What’s the rarest gold of all? In the Decanter World Wine Awards, it’s pink gold.
We tasted our way through almost 11,000 samples from every last paddock of planet wine during the judging week. The freshly garlanded Gold-medal-winning wines are elevated to a communal table so that judges from other panels can take a sniff and a taste. Sparkling wine and Champagne fight their corner; whites are plentiful; reds copious. But rosé?
In the course of seven years, there has only been one from the panels I’ve chaired. Are we judges pinkist? Just what does a pink wine have to do to climb that podium table?
After this year’s competition, the puzzle still mentally smouldering, I headed for Côtes de Provence, the source of our one emblematic pink Gold from a few years ago; indeed, the region’s production is now 86% pink. If great rosé wine can be found anywhere, it should be here.
There are two reasons why rosé wine may not be great: the first is that it’s usually a cheaper wine from an area whose most ambitious wines are either white or red. That means lesser vineyards, bigger yields, and potentially inattentive winemaking. The second reason is that rosé wines are often sweetish, despite being made from standard rather than naturally rich musts. In other words, they are commercially sweet, and not sweet by vocation: rarely a good recipe for quality.

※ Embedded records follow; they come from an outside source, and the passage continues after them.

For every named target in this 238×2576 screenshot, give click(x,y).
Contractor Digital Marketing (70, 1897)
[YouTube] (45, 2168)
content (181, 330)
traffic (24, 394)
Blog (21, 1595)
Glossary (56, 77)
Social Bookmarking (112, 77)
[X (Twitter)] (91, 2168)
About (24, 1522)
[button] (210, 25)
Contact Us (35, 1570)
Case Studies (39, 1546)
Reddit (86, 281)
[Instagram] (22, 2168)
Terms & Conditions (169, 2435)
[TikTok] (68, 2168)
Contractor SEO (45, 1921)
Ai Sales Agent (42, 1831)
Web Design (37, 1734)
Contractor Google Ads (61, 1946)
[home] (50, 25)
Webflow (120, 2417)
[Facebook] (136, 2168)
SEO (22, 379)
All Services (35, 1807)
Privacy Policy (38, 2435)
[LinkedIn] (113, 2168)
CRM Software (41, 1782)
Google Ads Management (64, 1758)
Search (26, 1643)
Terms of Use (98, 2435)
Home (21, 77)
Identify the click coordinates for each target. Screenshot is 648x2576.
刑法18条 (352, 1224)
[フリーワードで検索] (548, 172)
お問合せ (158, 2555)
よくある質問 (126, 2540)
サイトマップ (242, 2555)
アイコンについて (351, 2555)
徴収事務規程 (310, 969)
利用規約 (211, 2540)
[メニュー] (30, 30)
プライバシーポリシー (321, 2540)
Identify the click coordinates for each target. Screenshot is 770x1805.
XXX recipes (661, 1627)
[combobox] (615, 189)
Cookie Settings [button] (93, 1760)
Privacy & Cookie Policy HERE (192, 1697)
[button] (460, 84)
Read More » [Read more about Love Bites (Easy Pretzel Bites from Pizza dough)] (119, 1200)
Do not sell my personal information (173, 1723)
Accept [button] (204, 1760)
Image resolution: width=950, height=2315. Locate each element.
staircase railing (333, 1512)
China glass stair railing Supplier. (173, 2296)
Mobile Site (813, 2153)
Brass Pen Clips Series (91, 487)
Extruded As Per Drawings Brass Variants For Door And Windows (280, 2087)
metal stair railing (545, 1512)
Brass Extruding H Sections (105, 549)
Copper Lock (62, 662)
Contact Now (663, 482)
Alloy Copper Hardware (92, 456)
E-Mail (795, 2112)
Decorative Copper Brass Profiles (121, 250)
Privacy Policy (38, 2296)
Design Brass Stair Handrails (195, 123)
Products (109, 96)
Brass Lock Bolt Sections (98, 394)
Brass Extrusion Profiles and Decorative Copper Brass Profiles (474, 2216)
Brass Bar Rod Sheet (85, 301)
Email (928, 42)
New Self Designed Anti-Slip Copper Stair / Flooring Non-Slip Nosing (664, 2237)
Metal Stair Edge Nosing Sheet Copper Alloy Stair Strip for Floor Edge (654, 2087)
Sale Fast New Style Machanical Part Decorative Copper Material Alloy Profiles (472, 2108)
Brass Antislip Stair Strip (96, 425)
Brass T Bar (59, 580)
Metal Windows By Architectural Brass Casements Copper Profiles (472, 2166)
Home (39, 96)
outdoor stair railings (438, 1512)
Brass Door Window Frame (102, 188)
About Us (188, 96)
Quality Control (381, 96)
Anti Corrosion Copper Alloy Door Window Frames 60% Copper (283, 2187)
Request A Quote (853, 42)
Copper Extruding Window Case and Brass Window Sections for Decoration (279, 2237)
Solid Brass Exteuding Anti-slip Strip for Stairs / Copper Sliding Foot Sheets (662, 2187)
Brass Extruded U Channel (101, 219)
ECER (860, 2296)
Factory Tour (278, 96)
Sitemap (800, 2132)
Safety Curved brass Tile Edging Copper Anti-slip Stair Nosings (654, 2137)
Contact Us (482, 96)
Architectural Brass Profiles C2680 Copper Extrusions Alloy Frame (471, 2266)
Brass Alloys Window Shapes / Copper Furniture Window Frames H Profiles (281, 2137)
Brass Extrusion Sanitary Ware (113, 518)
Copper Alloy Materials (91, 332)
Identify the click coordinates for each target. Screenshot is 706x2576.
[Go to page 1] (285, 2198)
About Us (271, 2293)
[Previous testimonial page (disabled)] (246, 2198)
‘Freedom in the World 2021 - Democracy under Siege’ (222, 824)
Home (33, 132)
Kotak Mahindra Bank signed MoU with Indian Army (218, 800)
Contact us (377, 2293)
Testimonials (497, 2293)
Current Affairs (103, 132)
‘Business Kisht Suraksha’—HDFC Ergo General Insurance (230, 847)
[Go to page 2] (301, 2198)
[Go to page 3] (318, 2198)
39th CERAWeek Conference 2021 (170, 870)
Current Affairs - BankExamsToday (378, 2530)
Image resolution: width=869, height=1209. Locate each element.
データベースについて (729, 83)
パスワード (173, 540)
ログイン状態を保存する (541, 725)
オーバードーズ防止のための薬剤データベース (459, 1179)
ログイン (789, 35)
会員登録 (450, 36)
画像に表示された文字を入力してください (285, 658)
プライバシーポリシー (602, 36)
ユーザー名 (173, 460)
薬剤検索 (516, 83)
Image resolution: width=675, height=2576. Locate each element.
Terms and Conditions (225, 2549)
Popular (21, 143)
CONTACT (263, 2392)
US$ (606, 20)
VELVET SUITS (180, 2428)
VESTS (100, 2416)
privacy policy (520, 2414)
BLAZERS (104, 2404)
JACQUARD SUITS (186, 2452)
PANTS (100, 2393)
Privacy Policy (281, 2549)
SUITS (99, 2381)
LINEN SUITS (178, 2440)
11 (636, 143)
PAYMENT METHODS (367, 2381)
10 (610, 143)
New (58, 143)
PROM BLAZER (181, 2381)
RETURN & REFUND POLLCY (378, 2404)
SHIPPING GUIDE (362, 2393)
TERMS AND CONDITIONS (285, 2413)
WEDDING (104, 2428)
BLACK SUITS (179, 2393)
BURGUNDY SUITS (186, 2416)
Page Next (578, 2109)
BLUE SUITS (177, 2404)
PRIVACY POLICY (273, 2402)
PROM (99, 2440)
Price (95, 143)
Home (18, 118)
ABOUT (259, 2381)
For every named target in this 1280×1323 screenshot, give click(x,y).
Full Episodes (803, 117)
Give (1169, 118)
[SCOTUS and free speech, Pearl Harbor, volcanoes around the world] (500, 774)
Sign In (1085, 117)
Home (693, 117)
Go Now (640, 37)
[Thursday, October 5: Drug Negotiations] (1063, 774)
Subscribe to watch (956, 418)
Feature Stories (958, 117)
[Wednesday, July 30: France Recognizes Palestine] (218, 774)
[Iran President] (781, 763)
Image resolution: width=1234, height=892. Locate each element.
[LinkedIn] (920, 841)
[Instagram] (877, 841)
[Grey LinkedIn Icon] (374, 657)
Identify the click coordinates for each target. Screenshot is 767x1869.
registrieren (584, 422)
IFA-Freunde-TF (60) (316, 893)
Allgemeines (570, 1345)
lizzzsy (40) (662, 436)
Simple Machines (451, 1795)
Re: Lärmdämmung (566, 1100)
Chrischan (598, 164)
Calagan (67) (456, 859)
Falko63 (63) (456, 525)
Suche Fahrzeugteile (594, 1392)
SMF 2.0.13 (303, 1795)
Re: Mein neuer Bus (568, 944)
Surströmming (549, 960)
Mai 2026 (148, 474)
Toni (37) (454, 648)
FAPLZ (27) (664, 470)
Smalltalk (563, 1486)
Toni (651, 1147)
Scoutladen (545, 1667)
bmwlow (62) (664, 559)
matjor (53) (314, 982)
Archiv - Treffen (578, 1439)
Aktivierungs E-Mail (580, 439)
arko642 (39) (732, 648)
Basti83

In Côtes de Provence, neither applies. The wines must contain less than 4g/l of sugar to qualify for the AC. They are all dry, therefore, although some will be more roundly dry than others. Secondly, most of the best vineyards in Côtes de Provence are used for rosé: it’s the main show, not a support act. Rosé consequently gets maximum winemaking focus there; in fact, the region even boasts a Centre for Research and Experiment on Rosé Wine, with six full-time researchers.
The final hurdle along the path to pink glory is stylistic. Great rosé, colour aside, is formidably unshowy. It is a brilliant essay in finesse and restraint. It is lovely quietness in wine, vinified. It is discretion and disposition, not force and flamboyance.
This, of course, makes it both exceptionally difficult to make well, and difficult, too, to appreciate via the conventional apparatus of wine criticism. I’ve taken too long to understand this. The most stupid sentences in my book The New France, I’m afraid, are those relating to Provence rosé. The best wines now strike me as magnificent and original, and if there is such a thing as pink-wine terroir, then you’ll find it in the vineyards of the Argens valley, around Mont-Ste-Victoire or (most scenically beautiful of all) close to the shore between Hyères and Le Lavandou. There, decked terraces of schist and sandy clay nourish a cascade of vineyards and pine forests: the salad in a sunlit blue sandwich of sky and sea.
Sacha Lichine has thrown down the pink gauntlet with a hussar’s panache at Château d’Esclans. Having purchased the property in an indifferent state in 2006 from the pension fund of the Swedish Match company, he’s set about making ‘the greatest rosé in the world’ with startling energy and single-mindedness. It’s not the ambitious superlative which matters so much as Lichine’s determination, via investment in labour and equipment, to make the rosé at d’Esclans with as much care and attention as a Bordeaux super-second. And then to package (and price) the wines accordingly.
D’Esclans has changed the context of expectation for Provence rosé. This is the best chance pink wine has ever had. The Roederer holding in Domaines Ott and JCB chairman Sir Anthony Bamford’s investments at Chateau Léoube have meant that those properties are also run in a way which makes quality the only consideration. There are other wealthy owners (like Sylvain Massa at Font du Broc and Bernard Teillaud at Ste-Roseline) lavishing their estates with investment for quality, too.
The results are seductive, almost addictive. Not homogenous, either. Lichine has been innovative in basing the d’Esclans blends on Grenache and the white variety Rolle (Vermentino in its native Italy): the peaches and wild strawberries are thus thickened by a textured, almondy mid-palate.
At Léoube, the talented Romain Ott uses Grenache with Cinsault complemented by a little Syrah (Léoube) or Cabernet (Le Secret de Léoube), wild yeast and full malolactic to give a seamless palate which contrives to be simultaneously intense yet languid, with an iodine edge to the peaches this time.
At Domaines Ott, meanwhile, free-run juice is ‘retroubled’ with filtered settlings and given a warmer-than-usual fermentation, lending extra articulacy to the lacy Clos Mireille and the earthier, rounded Château de Selle. There are dozens more, though. A new fine wine is being born. And it’s pink.